A pesar de la acción súper letal de los DESTRUCTORES externos, no hemos sido capaces de superar nuestras diferencias. No hemos podido superar una larga historia de traiciones, deslealtades y malos tratos entre los grupos con capacidad de movilización electoral. Tampoco es que las autoridades, incluyo aquí a las cuatro y todos los decanos, en sus ya muy largos años de gestión, con algunas de sus acciones y frecuentes omisiones han ayudado a que se cree un ambiente de mínima concordia que posibilitara la gestación de un escenario de encuentro. Tan necesario que era a los efectos de discutir y concertar nuestra defensa frente a la poderosa amenaza externa. ¡Todo hay que decirlo! Ha prevalecido el clima de recriminación entre nosotros, incluso por males que nos vienen de afuera. Ha prevalecido la Política del Odio. Estamos como el país: divididos. Quizás sea este pesar que llevo desde mi último intento, un tanto tardío, de producir algún acercamiento entre los factores, lo que me causó la pesadilla.

Había una elección. Y los candidatos, a los que, luego despierto, no pude reconocer, articulaban espléndidos y encendidos discursos. Utilizaban el proyector sistemático de frases cohetes de mi amigo Fernando Burgos, quien debe estar en el cielo. Hasta aquellos tiempos de joven profesor de ingeniería se remontaron mis neuronas –porque todo lo producen ellas en respuesta a una vital angustia-. ¡Atrevámonos a soñar!
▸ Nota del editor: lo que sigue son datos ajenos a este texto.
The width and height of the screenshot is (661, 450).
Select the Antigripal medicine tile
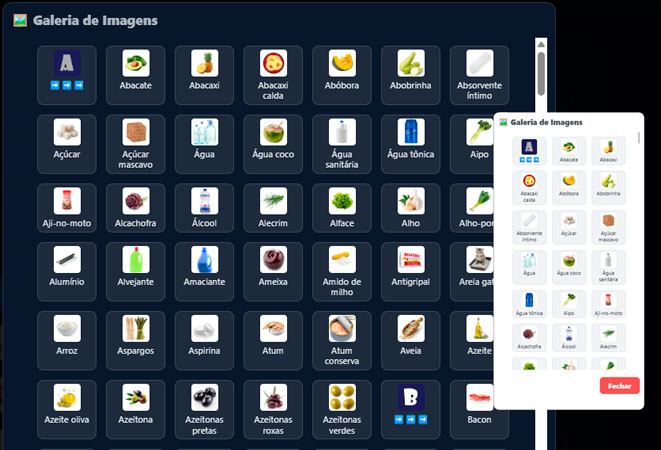pyautogui.click(x=411, y=272)
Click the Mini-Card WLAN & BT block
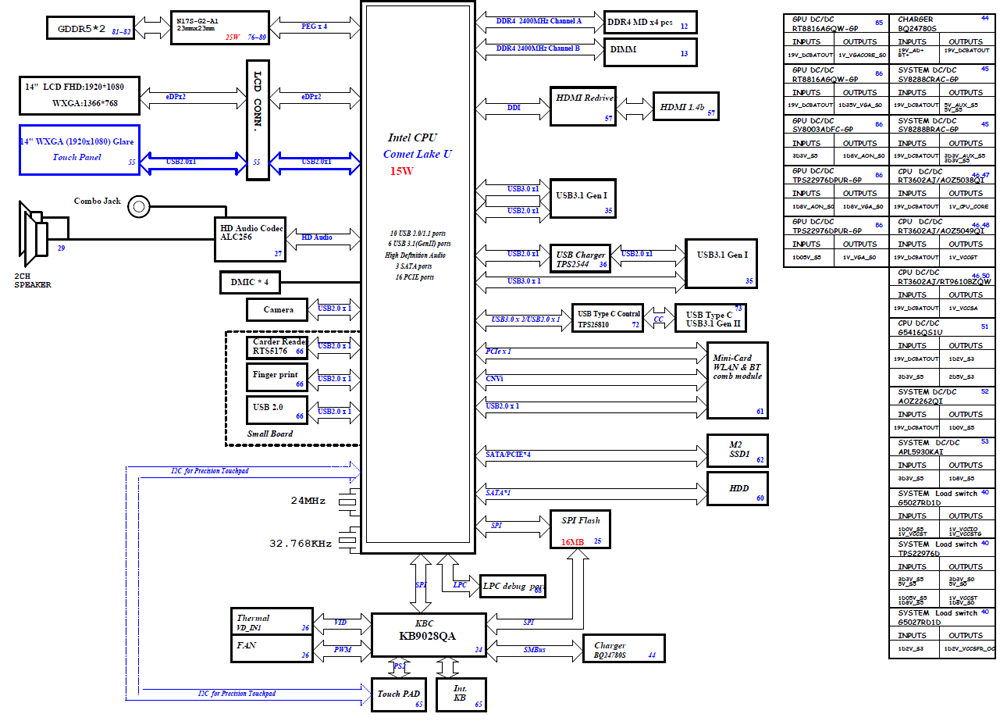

Y qué coño vamos  a poder soñar, decía yo como espectador mientras agitadamente me revolvía en la cama. ¡Repensemos la Universidad! ¡Hacía una universidad conectada internacionalmente y socialmente pertinente! …. A pesar de que todo aquello parecía desarrollarse en un híper espacio de sexta dimensión donde ya no puedes saber lo que es real y lo que es ficción, luego vi largas filas de electores que iban a votar. Llevaban unas vestimentas religiosas, no nuestras togas académicas sino algo similar a la usanza de los monjes budistas. Iban como drogados. Como si se hubiesen tomado unas pociones que les permitiera reconciliar su cruda realidad con el promisorio aliciente que les había vendido el candidato de su parcela. Ganó la política del odio, lo dije y no me podría desdecir porque en los sueños tu cerebro no construye falsedades, sólo el reflejo de tus profundidades. Y en la escena siguiente, estaba el ganador, en su vestimenta religiosa un poco más decorada con estrechas bandas de color anaranjado. Tampoco lo reconocí. Pero estaba en un despacho en el que habían transcurrido varios años de mi vida. Allí supe que las elecciones se habían realizado en mi universidad. Hablaba con mis directoras de presupuesto y administración. ¡Que locura ese sueño! Le informaban de lo precario de la situación financiera. Recibió varias llamadas en las que le notificaban de nuevos problemas que no podría resolver. Al final de la mañana, lloraba amargamente porque no había tenido la paciencia de esperar el desenlace, ahora le correspondería a él, quizás, cerrar los ojos de la muerta. El terrible deceso temporal de algo tan querido fue lo que me despertó con dificultades para respirar. ¡Esa fue la surrealista pesadilla que motivó mis reflexiones!